VCF: A Real-World Video Conference Deepfake Benchmark for Face-Swap Detection and Robustness Evaluation
Keywords: Dataset, Benchmark, Deepfake detection, Face-swapping detection
Abstract. The rapid advancement of deepfake generation techniques poses significant security and privacy risks, particularly in video conferencing scenarios where variable resolutions, compression artifacts, and environmental factors complicate detection. Existing benchmarks often fail to address these context-specific challenges, limiting their applicability to real-world communication platforms. To bridge this gap, we introduce VCF (Video Conference DeepFakes) dataset, the first, to the best of our knowledge, specialized benchmark designed for evaluating deepfake detection in video conferencing contexts. VCF leverages the VCD dataset as target videos and the LaPa dataset as a set of source faces, algorithmically ranking sources by similarity in gender, ethnicity, age, and facial hair to select optimal matches for enhanced deepfake visual plausibility.
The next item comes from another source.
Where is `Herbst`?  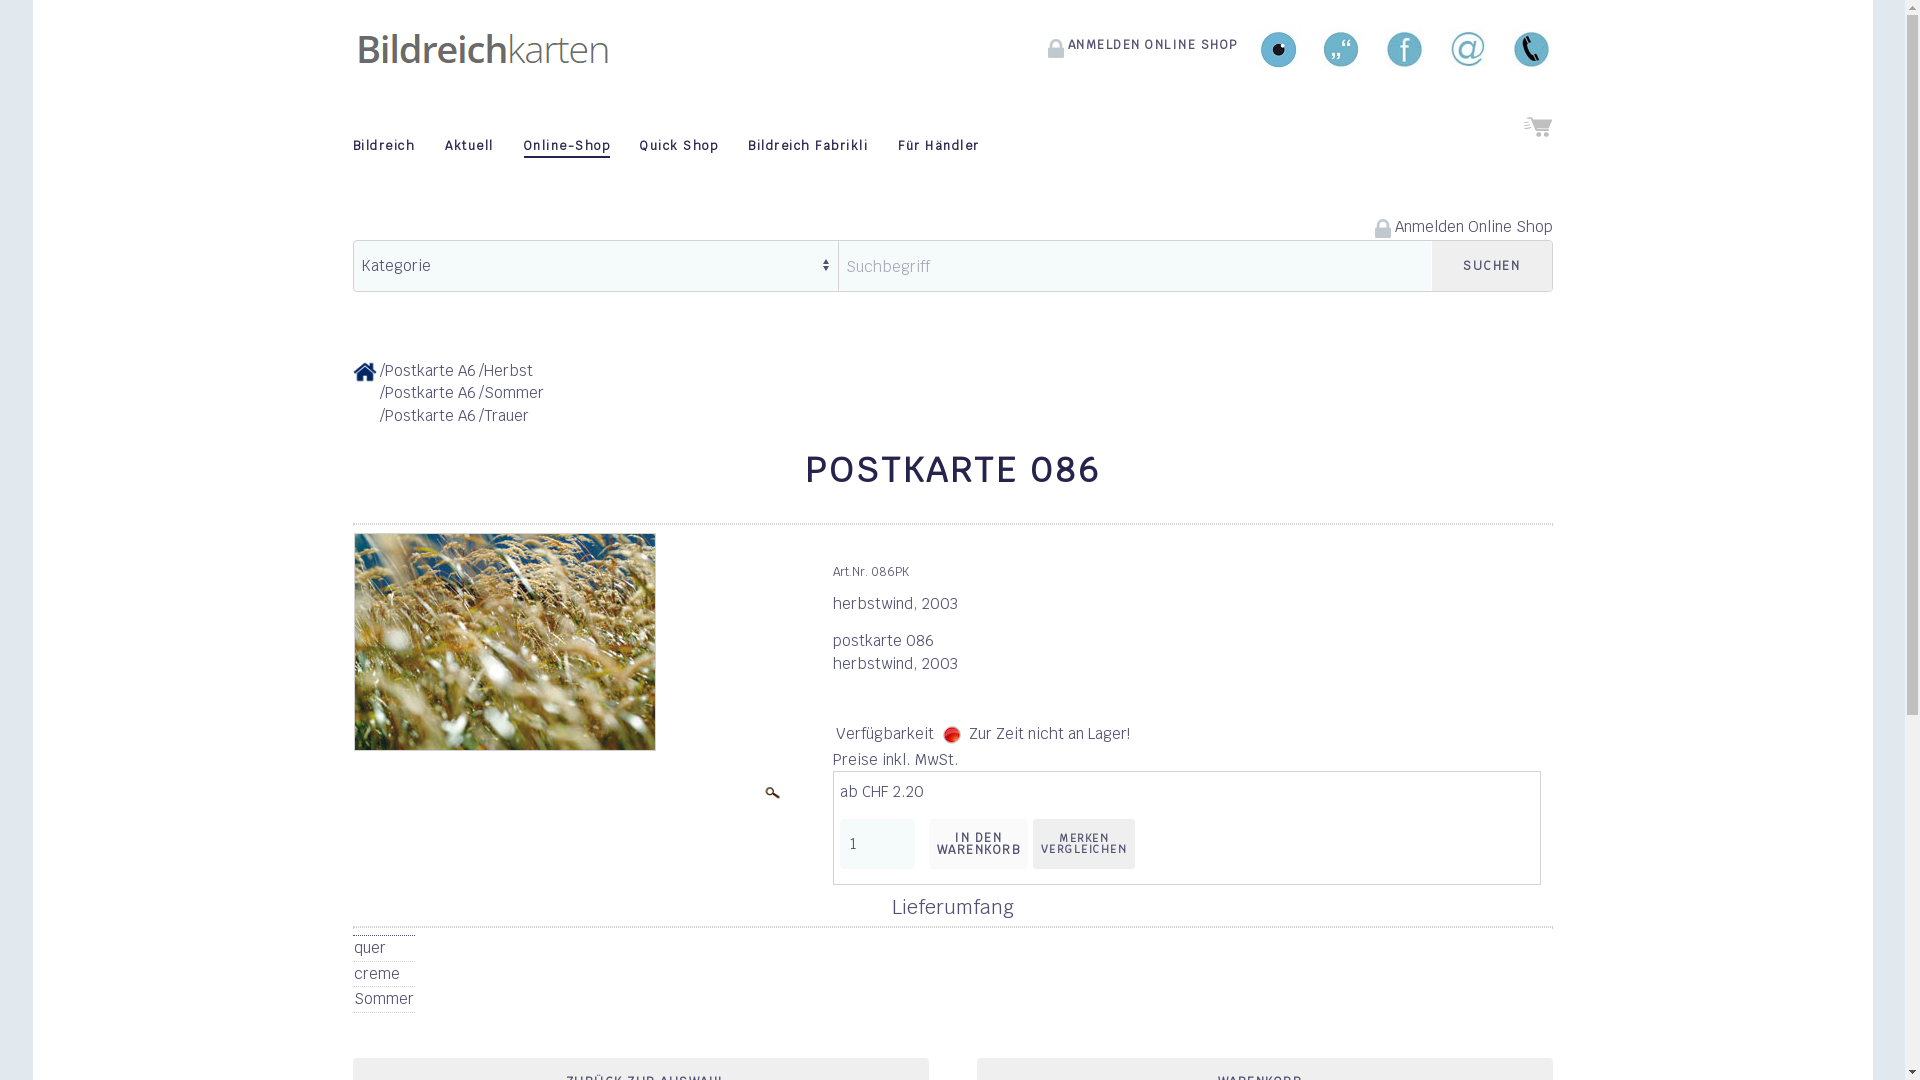 Herbst is located at coordinates (508, 370).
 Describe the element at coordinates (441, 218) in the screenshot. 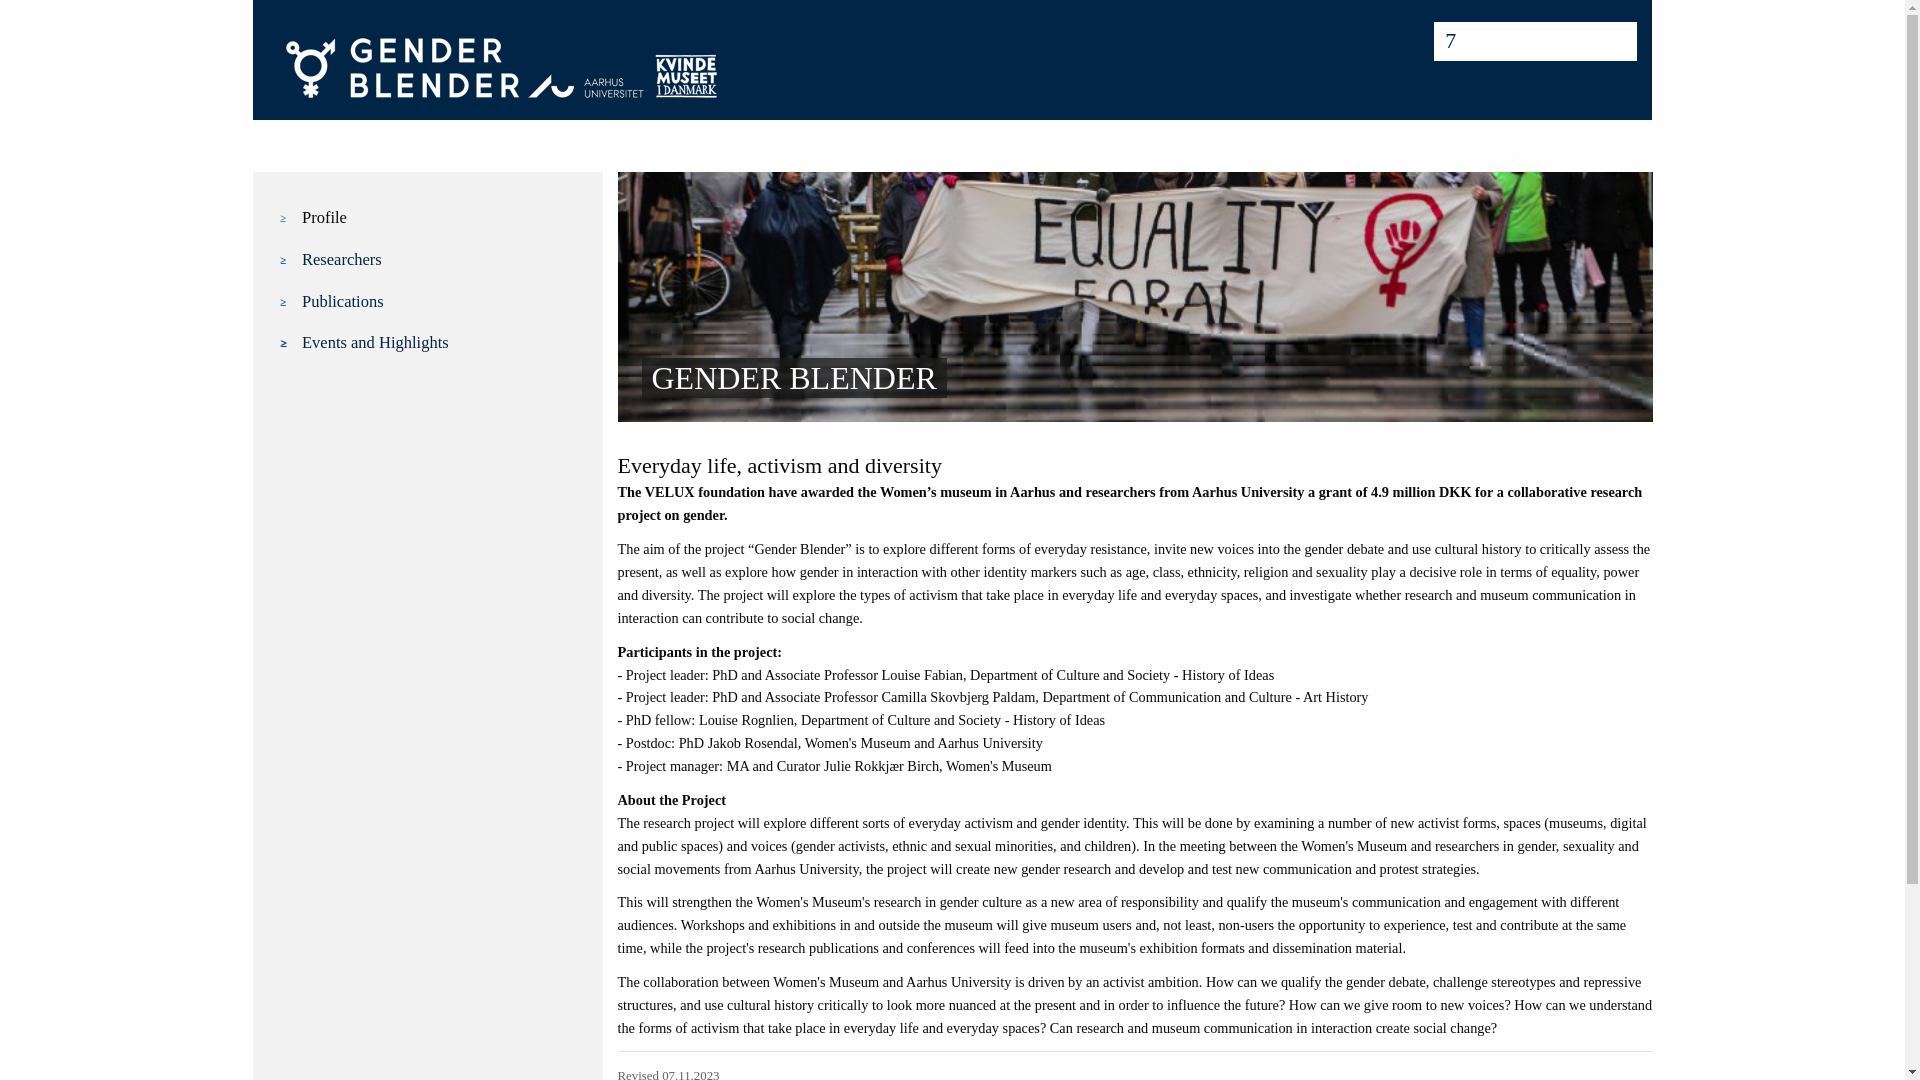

The dataset incorporates multi-resolution videos, H.264 compression artifacts from different compression rates, and diverse backgrounds to simulate conditions specific to video conferences. Comprehensive evaluations of 14 detection methods reveal significant performance degradation under video quality variations. Our results emphasize the critical need for robust detection frameworks resilient to resolution shifts, compression artifacts, and diverse generation pipelines. VCF provides a standardized, scenario-specific benchmark to drive advancements in securing digital communication platforms against evolving deepfake threats.